Top US court strikes down gay sex ban as unconstitutional
The 6-3 ruling reverses course from a ruling 17 years ago that states could punish homosexuals for what such laws historically called deviant sex.
Laws forbidding homosexual sex are now rare. Those on the books are rarely enforced but underpin other kinds of discrimination, lawyers for two Texas men had argued. The men "are entitled to respect for their private lives", Kennedy wrote. "The state cannot demean their existence or control their destiny by making their private sexual conduct a crime."

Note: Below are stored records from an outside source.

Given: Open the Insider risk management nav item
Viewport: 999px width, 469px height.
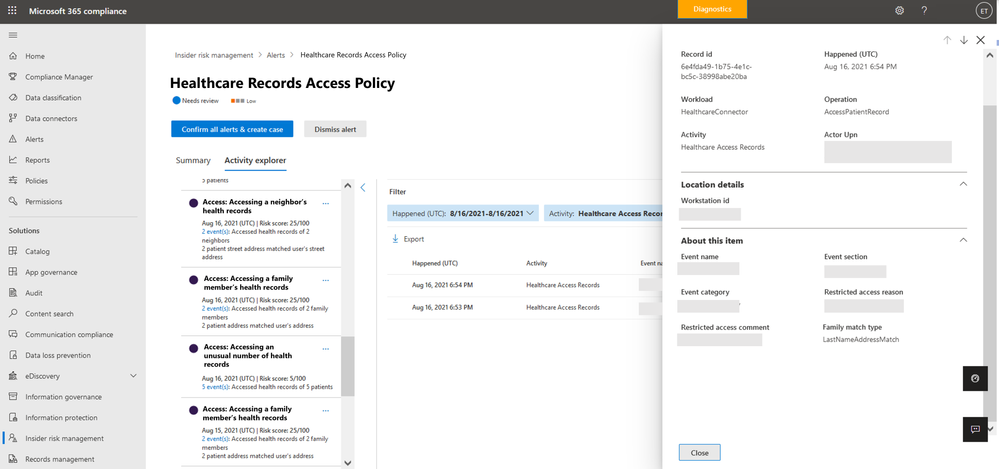Looking at the screenshot, I should pyautogui.click(x=64, y=438).
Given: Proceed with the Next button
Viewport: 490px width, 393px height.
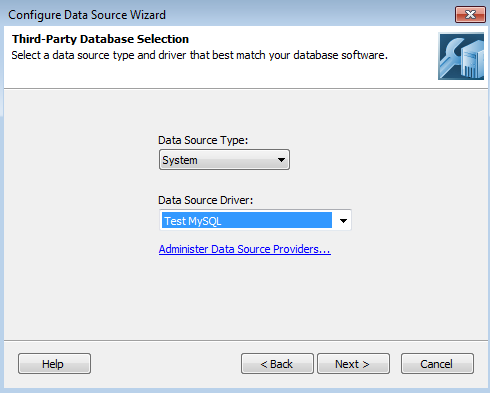Looking at the screenshot, I should click(353, 364).
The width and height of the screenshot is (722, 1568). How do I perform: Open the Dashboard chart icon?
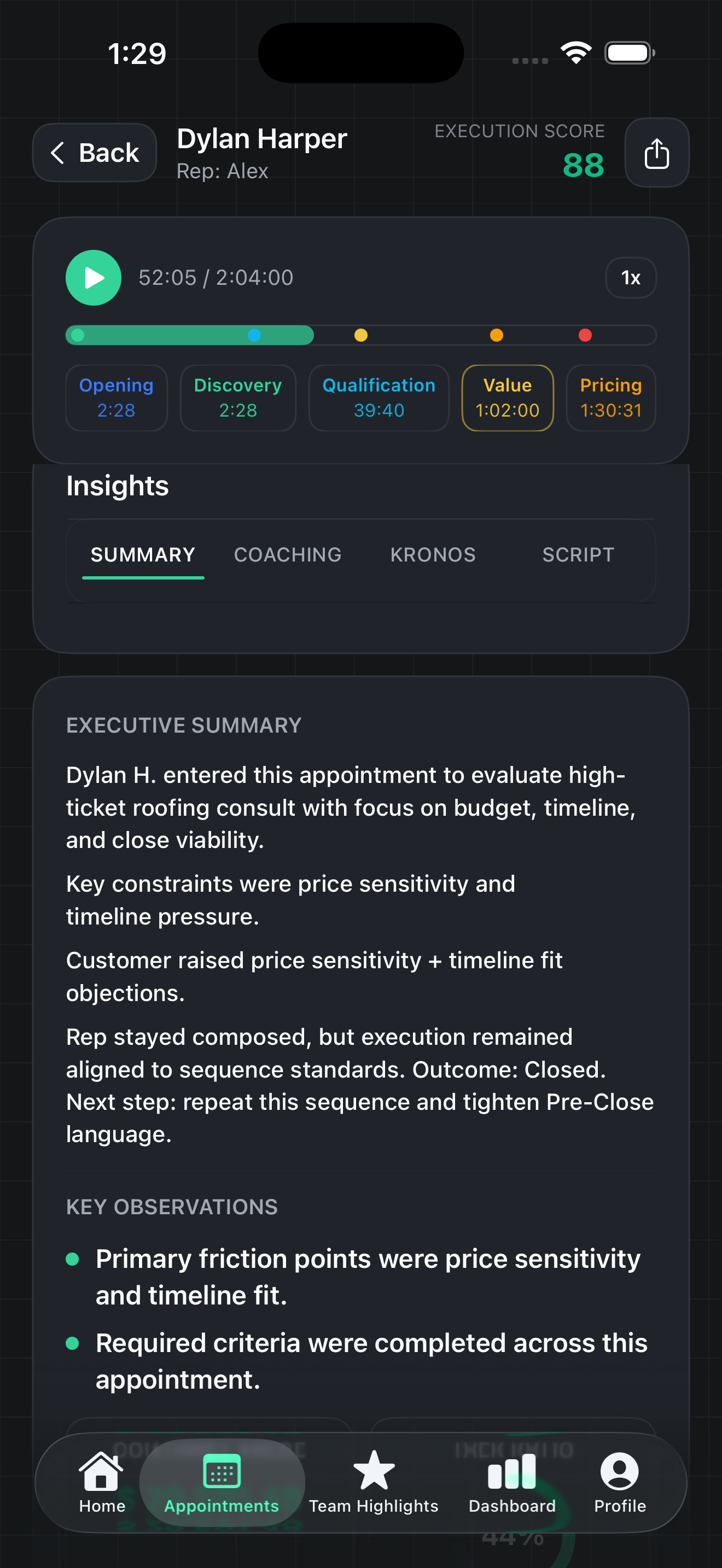511,1471
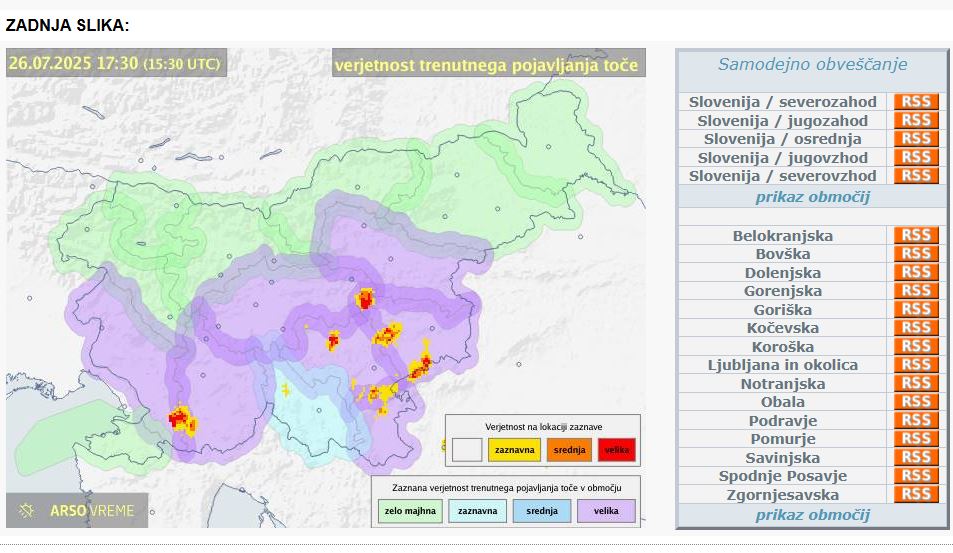Click the green zelo majhna legend swatch
The width and height of the screenshot is (953, 553).
pyautogui.click(x=404, y=511)
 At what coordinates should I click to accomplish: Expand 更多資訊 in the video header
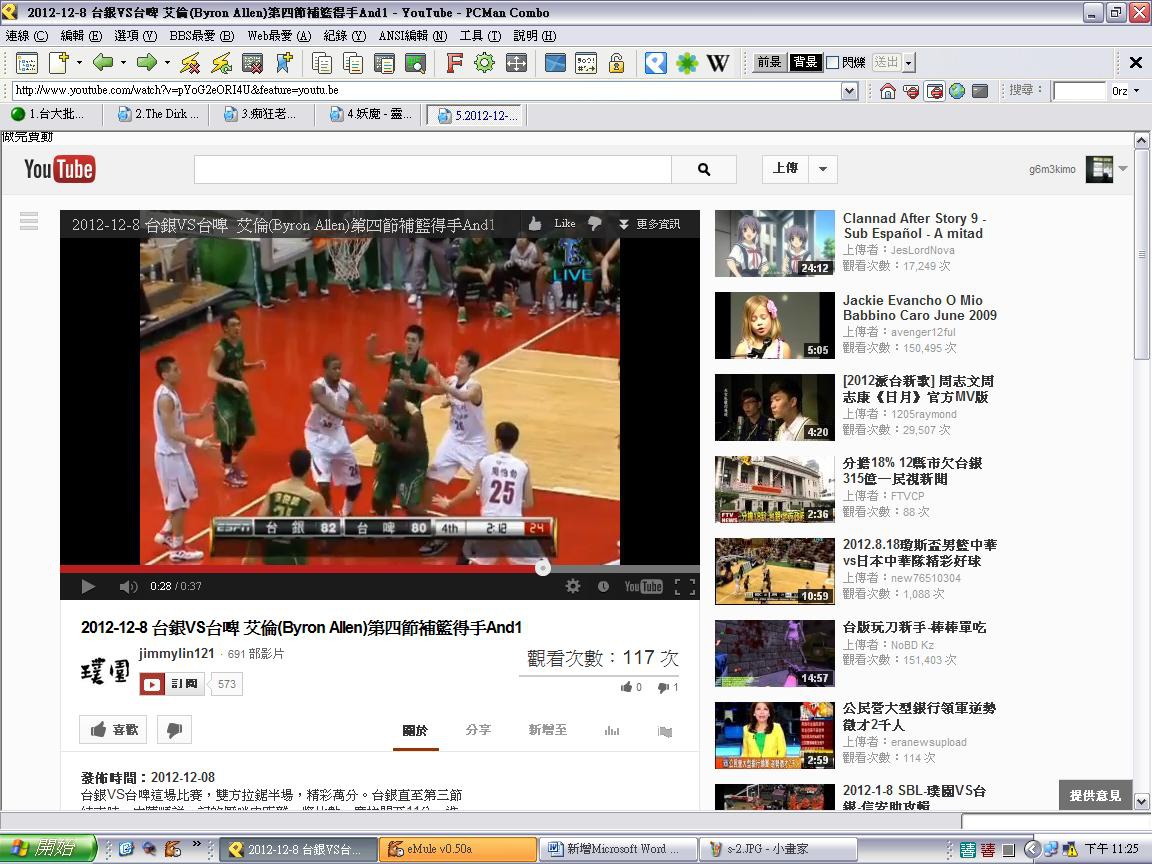[650, 224]
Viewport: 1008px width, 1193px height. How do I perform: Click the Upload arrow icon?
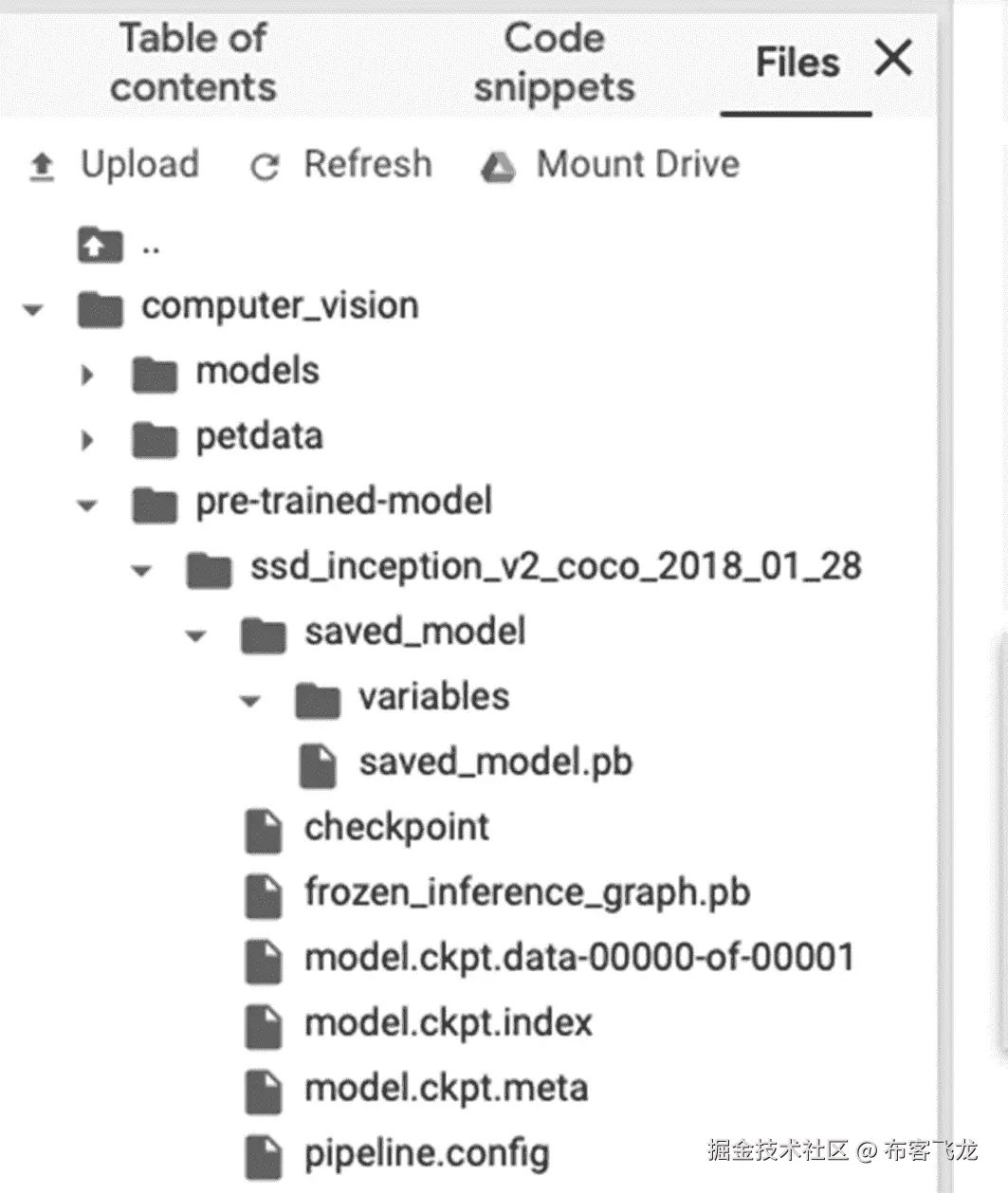42,167
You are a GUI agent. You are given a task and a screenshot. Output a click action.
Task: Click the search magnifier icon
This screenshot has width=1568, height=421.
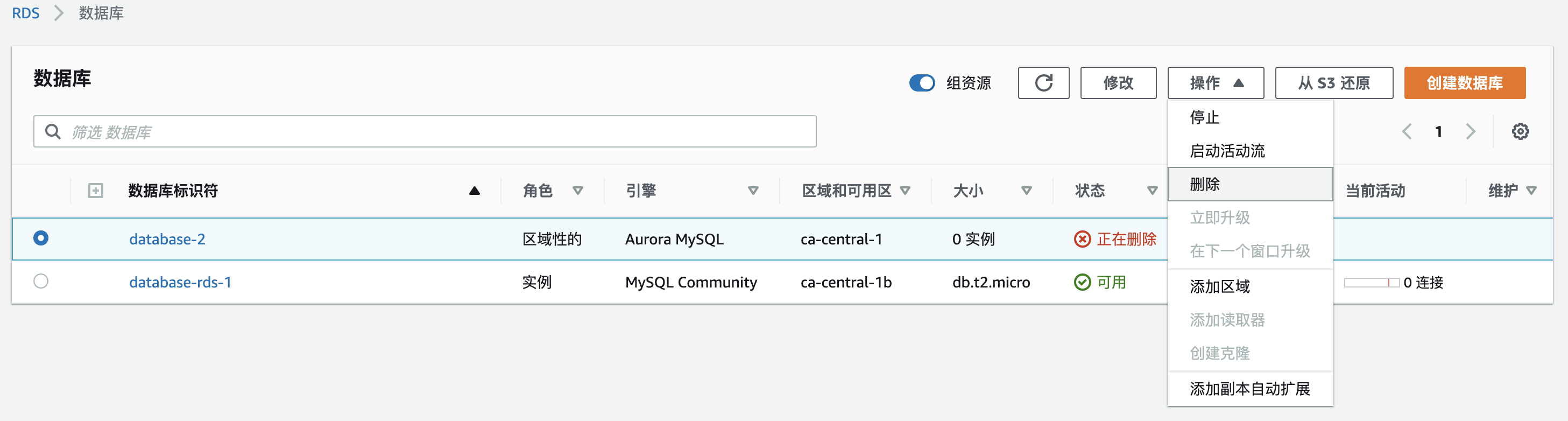pyautogui.click(x=53, y=131)
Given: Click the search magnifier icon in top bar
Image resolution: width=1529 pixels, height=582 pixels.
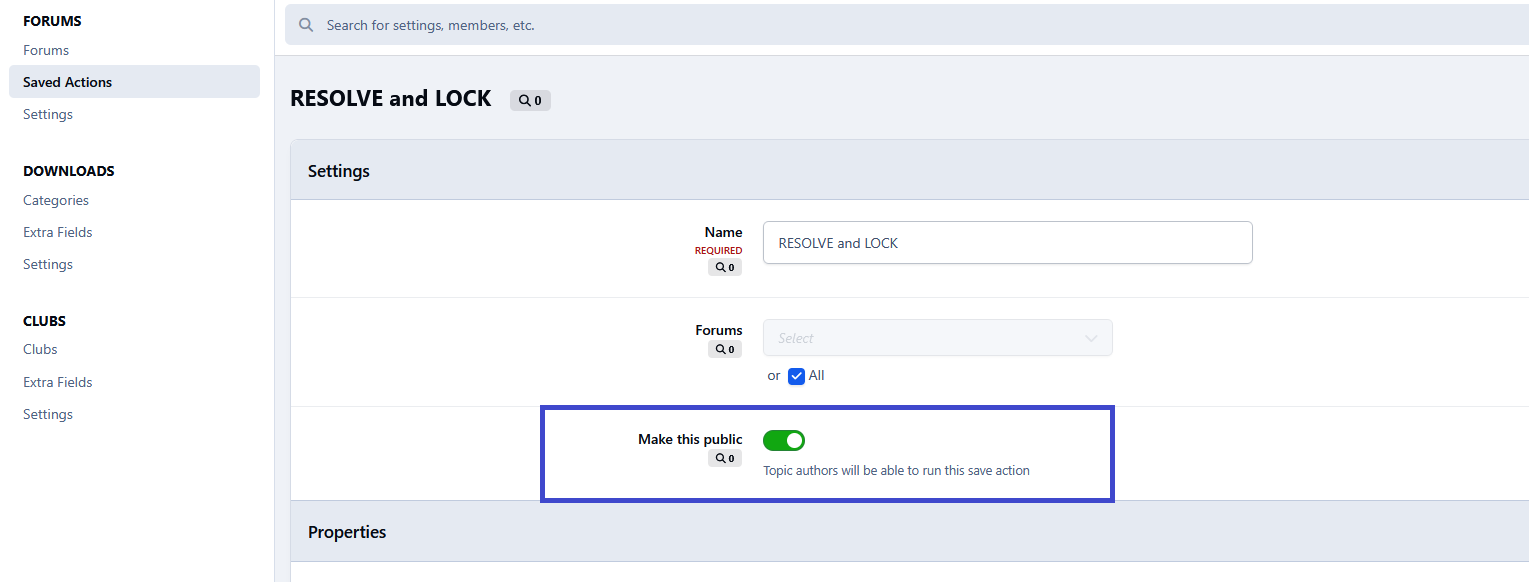Looking at the screenshot, I should click(x=306, y=25).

Justices John Paul Stevens, David Souter, Ruth Bader Ginsburg and Stephen Breyer agreed with Kennedy in full. Justice Sandra Day O'Connor agreed with the outcome of the case but not all of Kennedy's rationale.
Chief Justice William H Rehnquist and Justices Antonin Scalia and Clarence Thomas dissented.
"The court has largely signed on to the so-called homosexual agenda," Scalia wrote for the three. He took the unusual step of reading his dissent from the bench.
"The court has taken sides in the culture war," Scalia said, adding that he has "nothing against homosexuals".
The two men at the heart of the case, John Geddes Lawrence and Tyron Garner, have retreated from public view. They were each fined $200 and spent a night in jail for the misdemeanour sex charge in 1998.
The case began when a neighbour with a grudge faked a distress call to police, telling them that a man was "going crazy" in Lawrence's apartment. Police went to the apartment, and found the two men having sex.
In 1960, every US state had an anti-sodomy law. In 37 states, the statutes have been repealed by lawmakers or blocked by state courts. Of the 13 states with sodomy laws, four Texas, Kansas, Oklahoma and Missouri prohibit oral and anal sex between same-sex couples. The other nine ban consensual sodomy for everyone.
Yesterday's ruling apparently invalidates those laws as well.